Callers that already hold the transport write lock may invoke
->ops->close directly. Others use a generic helper that schedules
a close when the write lock can be taken safely.
Signed-off-by: Chuck Lever <chuck.lever@oracle.com>
Signed-off-by: Anna Schumaker <Anna.Schumaker@Netapp.com>
Signed-off-by: Sasha Levin <sashal@kernel.org>
---
net/sunrpc/xprtrdma/backchannel.c | 13 +++++++------
net/sunrpc/xprtrdma/svc_rdma_backchannel.c | 8 +++++---
net/sunrpc/xprtrdma/transport.c | 17 ++++++++++-------
net/sunrpc/xprtrdma/verbs.c | 1 -
net/sunrpc/xprtrdma/xprt_rdma.h | 1 +
5 files changed, 23 insertions(+), 17 deletions(-)
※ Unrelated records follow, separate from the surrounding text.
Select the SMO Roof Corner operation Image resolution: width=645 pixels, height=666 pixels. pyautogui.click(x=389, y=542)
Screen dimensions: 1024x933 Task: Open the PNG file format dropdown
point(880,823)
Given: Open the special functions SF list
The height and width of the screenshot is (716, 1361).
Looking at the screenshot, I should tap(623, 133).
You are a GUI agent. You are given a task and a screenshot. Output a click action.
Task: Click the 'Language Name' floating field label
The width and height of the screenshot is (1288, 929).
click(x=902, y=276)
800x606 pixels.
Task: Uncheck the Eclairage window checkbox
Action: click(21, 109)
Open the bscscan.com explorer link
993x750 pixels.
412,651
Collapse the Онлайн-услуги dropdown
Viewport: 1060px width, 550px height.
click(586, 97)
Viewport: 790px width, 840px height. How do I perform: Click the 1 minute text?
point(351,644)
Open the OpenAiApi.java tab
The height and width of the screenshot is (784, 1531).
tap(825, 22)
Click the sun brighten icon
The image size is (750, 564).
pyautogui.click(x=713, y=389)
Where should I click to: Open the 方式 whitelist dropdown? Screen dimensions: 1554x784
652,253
diff --git a/net/sunrpc/xprtrdma/backchannel.c b/net/sunrpc/xprtrdma/backchannel.c
index e5b367a3e517..88fde80b9347 100644
--- a/net/sunrpc/xprtrdma/backchannel.c
+++ b/net/sunrpc/xprtrdma/backchannel.c
@@ -193,14 +193,15 @@ static int rpcrdma_bc_marshal_reply(struct rpc_rqst *rqst)
*/
int xprt_rdma_bc_send_reply(struct rpc_rqst *rqst)
{
- struct rpcrdma_xprt *r_xprt = rpcx_to_rdmax(rqst->rq_xprt);
+ struct rpc_xprt *xprt = rqst->rq_xprt;
+ struct rpcrdma_xprt *r_xprt = rpcx_to_rdmax(xprt);
struct rpcrdma_req *req = rpcr_to_rdmar(rqst);
int rc;
- if (!xprt_connected(rqst->rq_xprt))
- goto drop_connection;
+ if (!xprt_connected(xprt))
+ return -ENOTCONN;
- if (!xprt_request_get_cong(rqst->rq_xprt, rqst))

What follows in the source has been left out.